▶ [Short problem]:
Could you copy out the whole listing below, line for line, with no changes?

▶ [Data shown]:
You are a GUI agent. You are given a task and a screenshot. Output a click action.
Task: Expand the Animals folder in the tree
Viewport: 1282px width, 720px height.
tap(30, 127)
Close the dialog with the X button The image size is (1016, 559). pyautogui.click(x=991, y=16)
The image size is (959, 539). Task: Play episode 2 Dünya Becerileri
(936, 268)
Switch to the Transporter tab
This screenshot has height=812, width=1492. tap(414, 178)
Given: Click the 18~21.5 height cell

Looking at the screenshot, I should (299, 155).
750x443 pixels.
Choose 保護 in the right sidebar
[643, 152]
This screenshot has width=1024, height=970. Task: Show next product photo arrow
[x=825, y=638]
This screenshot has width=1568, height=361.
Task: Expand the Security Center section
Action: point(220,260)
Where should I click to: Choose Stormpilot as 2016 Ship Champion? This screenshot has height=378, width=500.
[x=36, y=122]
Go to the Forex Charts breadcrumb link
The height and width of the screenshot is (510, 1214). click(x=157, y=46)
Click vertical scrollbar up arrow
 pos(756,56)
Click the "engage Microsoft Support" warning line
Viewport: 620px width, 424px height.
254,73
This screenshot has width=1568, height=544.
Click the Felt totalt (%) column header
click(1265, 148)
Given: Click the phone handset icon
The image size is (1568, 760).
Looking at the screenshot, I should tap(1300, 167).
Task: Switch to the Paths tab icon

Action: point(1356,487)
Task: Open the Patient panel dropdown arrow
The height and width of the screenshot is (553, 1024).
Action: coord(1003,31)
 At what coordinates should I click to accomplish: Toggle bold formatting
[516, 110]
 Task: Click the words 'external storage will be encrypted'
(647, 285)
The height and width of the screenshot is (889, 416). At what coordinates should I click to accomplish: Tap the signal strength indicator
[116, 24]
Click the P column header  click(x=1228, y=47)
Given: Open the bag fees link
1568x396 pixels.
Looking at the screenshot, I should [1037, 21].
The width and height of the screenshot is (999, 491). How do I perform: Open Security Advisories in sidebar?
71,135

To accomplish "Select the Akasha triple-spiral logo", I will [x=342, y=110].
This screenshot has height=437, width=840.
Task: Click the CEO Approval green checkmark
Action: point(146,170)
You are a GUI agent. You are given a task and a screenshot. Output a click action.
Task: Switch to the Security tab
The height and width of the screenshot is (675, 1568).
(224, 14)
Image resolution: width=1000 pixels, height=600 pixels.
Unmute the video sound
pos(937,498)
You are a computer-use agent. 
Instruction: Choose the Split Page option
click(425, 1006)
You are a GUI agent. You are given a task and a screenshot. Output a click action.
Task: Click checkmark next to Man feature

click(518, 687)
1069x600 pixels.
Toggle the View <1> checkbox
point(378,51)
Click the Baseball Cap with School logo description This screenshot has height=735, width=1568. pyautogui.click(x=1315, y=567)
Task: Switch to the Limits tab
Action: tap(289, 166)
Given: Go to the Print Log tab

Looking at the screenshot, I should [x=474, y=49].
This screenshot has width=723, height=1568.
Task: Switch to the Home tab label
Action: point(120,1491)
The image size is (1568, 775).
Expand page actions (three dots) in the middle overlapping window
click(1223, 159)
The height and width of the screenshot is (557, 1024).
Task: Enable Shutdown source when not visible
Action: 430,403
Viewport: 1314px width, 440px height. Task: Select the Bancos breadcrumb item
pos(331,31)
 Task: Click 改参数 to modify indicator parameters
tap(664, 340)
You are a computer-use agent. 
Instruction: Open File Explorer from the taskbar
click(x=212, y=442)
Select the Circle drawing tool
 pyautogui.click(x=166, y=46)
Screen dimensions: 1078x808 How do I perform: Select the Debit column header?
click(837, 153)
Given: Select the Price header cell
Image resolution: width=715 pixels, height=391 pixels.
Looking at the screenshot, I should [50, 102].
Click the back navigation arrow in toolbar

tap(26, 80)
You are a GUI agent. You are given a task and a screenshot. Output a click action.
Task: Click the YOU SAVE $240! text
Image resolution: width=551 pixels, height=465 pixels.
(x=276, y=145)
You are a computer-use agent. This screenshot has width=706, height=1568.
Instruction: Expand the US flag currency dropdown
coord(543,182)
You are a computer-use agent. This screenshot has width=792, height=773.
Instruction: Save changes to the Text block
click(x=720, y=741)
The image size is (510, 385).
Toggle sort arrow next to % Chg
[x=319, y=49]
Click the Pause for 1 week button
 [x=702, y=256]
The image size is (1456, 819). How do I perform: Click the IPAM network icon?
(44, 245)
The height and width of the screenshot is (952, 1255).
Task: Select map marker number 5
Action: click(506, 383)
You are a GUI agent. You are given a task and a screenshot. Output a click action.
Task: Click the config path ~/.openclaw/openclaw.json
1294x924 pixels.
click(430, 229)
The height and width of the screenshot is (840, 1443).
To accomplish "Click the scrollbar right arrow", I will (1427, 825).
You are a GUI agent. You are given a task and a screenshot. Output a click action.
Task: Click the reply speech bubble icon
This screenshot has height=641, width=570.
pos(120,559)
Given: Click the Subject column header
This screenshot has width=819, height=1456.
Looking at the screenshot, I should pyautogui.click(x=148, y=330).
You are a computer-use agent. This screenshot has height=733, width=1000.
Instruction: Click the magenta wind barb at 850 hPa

▶ [Solution for this exercise]:
You are a GUI agent. You are given a task and a screenshot. Output a click action.
Task: Expand the Animals folder in the tree
Viewport: 1282px width, 720px height.
tap(30, 127)
Close the dialog with the X button The image size is (1016, 559). pyautogui.click(x=991, y=16)
The image size is (959, 539). Task: Play episode 2 Dünya Becerileri
(936, 268)
Switch to the Transporter tab
This screenshot has height=812, width=1492. tap(414, 178)
Given: Click the 18~21.5 height cell

Looking at the screenshot, I should (299, 155).
750x443 pixels.
Choose 保護 in the right sidebar
[643, 152]
This screenshot has width=1024, height=970. Task: Show next product photo arrow
[x=825, y=638]
This screenshot has width=1568, height=361.
Task: Expand the Security Center section
Action: point(220,260)
Where should I click to: Choose Stormpilot as 2016 Ship Champion? This screenshot has height=378, width=500.
[x=36, y=122]
Go to the Forex Charts breadcrumb link
The height and width of the screenshot is (510, 1214). click(x=157, y=46)
Click vertical scrollbar up arrow
 pos(756,56)
Click the "engage Microsoft Support" warning line
Viewport: 620px width, 424px height.
254,73
This screenshot has width=1568, height=544.
Click the Felt totalt (%) column header
click(1265, 148)
Given: Click the phone handset icon
The image size is (1568, 760).
Looking at the screenshot, I should tap(1300, 167).
Task: Switch to the Paths tab icon

Action: point(1356,487)
Task: Open the Patient panel dropdown arrow
The height and width of the screenshot is (553, 1024).
Action: coord(1003,31)
 At what coordinates should I click to accomplish: Toggle bold formatting
[516, 110]
 Task: Click the words 'external storage will be encrypted'
(647, 285)
The height and width of the screenshot is (889, 416). At what coordinates should I click to accomplish: Tap the signal strength indicator
[116, 24]
Click the P column header  click(x=1228, y=47)
Given: Open the bag fees link
1568x396 pixels.
Looking at the screenshot, I should [1037, 21].
The width and height of the screenshot is (999, 491). How do I perform: Open Security Advisories in sidebar?
71,135

To accomplish "Select the Akasha triple-spiral logo", I will [x=342, y=110].
This screenshot has height=437, width=840.
Task: Click the CEO Approval green checkmark
Action: point(146,170)
You are a GUI agent. You are given a task and a screenshot. Output a click action.
Task: Switch to the Security tab
The height and width of the screenshot is (675, 1568).
(224, 14)
Image resolution: width=1000 pixels, height=600 pixels.
Unmute the video sound
pos(937,498)
You are a computer-use agent. 
Instruction: Choose the Split Page option
click(425, 1006)
You are a GUI agent. You are given a task and a screenshot. Output a click action.
Task: Click checkmark next to Man feature

click(518, 687)
1069x600 pixels.
Toggle the View <1> checkbox
point(378,51)
Click the Baseball Cap with School logo description This screenshot has height=735, width=1568. pyautogui.click(x=1315, y=567)
Task: Switch to the Limits tab
Action: tap(289, 166)
Given: Go to the Print Log tab

Looking at the screenshot, I should [x=474, y=49].
This screenshot has width=723, height=1568.
Task: Switch to the Home tab label
Action: point(120,1491)
The image size is (1568, 775).
Expand page actions (three dots) in the middle overlapping window
click(1223, 159)
The height and width of the screenshot is (557, 1024).
Task: Enable Shutdown source when not visible
Action: 430,403
Viewport: 1314px width, 440px height. Task: Select the Bancos breadcrumb item
pos(331,31)
 Task: Click 改参数 to modify indicator parameters
tap(664, 340)
You are a computer-use agent. 
Instruction: Open File Explorer from the taskbar
click(x=212, y=442)
Select the Circle drawing tool
 pyautogui.click(x=166, y=46)
Screen dimensions: 1078x808 How do I perform: Select the Debit column header?
click(837, 153)
Given: Select the Price header cell
Image resolution: width=715 pixels, height=391 pixels.
Looking at the screenshot, I should [50, 102].
Click the back navigation arrow in toolbar

tap(26, 80)
You are a GUI agent. You are given a task and a screenshot. Output a click action.
Task: Click the YOU SAVE $240! text
Image resolution: width=551 pixels, height=465 pixels.
(x=276, y=145)
You are a computer-use agent. This screenshot has width=706, height=1568.
Instruction: Expand the US flag currency dropdown
coord(543,182)
You are a computer-use agent. This screenshot has width=792, height=773.
Instruction: Save changes to the Text block
click(x=720, y=741)
The image size is (510, 385).
Toggle sort arrow next to % Chg
[x=319, y=49]
Click the Pause for 1 week button
 [x=702, y=256]
The image size is (1456, 819). How do I perform: Click the IPAM network icon?
(44, 245)
The height and width of the screenshot is (952, 1255).
Task: Select map marker number 5
Action: click(506, 383)
You are a GUI agent. You are given a task and a screenshot. Output a click action.
Task: Click the config path ~/.openclaw/openclaw.json
1294x924 pixels.
click(430, 229)
The height and width of the screenshot is (840, 1443).
To accomplish "Click the scrollbar right arrow", I will (1427, 825).
You are a GUI agent. You are given a task and a screenshot. Output a click action.
Task: Click the reply speech bubble icon
This screenshot has height=641, width=570.
pos(120,559)
Given: Click the Subject column header
This screenshot has width=819, height=1456.
Looking at the screenshot, I should pyautogui.click(x=148, y=330).
You are a computer-use agent. This screenshot has height=733, width=1000.
Instruction: Click the magenta wind barb at 850 hPa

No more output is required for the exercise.